+++ PASSAGE PROVIDED
# Making an overhead router sled/jig



## robinette (Dec 6, 2006)

Not sure what to call it, but after making a couple decent good router tables, I thought I'd try something different. I got a Bosch Colt palm router, and I really like it for small work. And I've always like working with the router on top instead of under the table. Great visibility & freedom, etc. So... I thought I'd rig up something with rails. Not built yet, but the ideas are something like this:

- a 2'x4' surface to handle 48" x 18" or so
- a pair of small t-rails (a) running along the 4' lengths
- larger rails (b) that slide along the t-rails above, lockable with knobs
- a pair of small t-rails (c) mounted to the above sliders, that run perpendicular to the first set
- a pair of larger rails (d) that slide along this second set of t-rails, again with knobs that can lock their travel
- a router plate (e) mounted to these rails, tying the two together
- So far, then, the plate can move left/right and fwd/back unless locked down, and the workpiece rests on the 2'x4' surface
- straight edges to be mounted lengthwise (since exposed surfaces (b) move)
++++++
+++ INFORMATION SUPPLIED
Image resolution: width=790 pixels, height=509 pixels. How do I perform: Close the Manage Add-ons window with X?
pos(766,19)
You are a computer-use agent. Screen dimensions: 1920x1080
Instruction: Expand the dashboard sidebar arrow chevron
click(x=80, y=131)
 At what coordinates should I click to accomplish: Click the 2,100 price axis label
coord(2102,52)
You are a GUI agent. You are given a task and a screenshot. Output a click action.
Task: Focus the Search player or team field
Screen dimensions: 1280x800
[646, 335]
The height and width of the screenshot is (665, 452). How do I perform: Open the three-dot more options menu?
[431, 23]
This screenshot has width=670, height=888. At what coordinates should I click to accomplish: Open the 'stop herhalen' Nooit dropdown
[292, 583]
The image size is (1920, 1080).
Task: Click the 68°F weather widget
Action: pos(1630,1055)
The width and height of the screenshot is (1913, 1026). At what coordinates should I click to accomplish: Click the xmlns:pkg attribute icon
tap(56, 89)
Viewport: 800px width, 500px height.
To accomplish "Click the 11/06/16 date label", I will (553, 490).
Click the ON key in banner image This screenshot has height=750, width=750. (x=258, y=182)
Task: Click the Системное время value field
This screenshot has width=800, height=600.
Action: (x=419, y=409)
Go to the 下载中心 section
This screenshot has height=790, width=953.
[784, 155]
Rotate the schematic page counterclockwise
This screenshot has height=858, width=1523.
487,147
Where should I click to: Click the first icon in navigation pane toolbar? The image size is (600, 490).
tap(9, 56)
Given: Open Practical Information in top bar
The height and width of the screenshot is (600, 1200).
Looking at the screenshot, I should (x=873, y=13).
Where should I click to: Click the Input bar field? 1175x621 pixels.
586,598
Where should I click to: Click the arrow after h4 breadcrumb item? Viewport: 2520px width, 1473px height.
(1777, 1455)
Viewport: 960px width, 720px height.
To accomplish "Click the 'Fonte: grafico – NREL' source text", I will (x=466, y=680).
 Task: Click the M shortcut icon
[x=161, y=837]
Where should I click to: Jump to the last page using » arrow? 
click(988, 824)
++++++
**WHAT THE TASK REQUIRES**
Write out the router sled post from above in full, exactly as it appears.

**REPLY TO THE EXERCISE**
# Making an overhead router sled/jig



## robinette (Dec 6, 2006)

Not sure what to call it, but after making a couple decent good router tables, I thought I'd try something different. I got a Bosch Colt palm router, and I really like it for small work. And I've always like working with the router on top instead of under the table. Great visibility & freedom, etc. So... I thought I'd rig up something with rails. Not built yet, but the ideas are something like this:

- a 2'x4' surface to handle 48" x 18" or so
- a pair of small t-rails (a) running along the 4' lengths
- larger rails (b) that slide along the t-rails above, lockable with knobs
- a pair of small t-rails (c) mounted to the above sliders, that run perpendicular to the first set
- a pair of larger rails (d) that slide along this second set of t-rails, again with knobs that can lock their travel
- a router plate (e) mounted to these rails, tying the two together
- So far, then, the plate can move left/right and fwd/back unless locked down, and the workpiece rests on the 2'x4' surface
- straight edges to be mounted lengthwise (since exposed surfaces (b) move)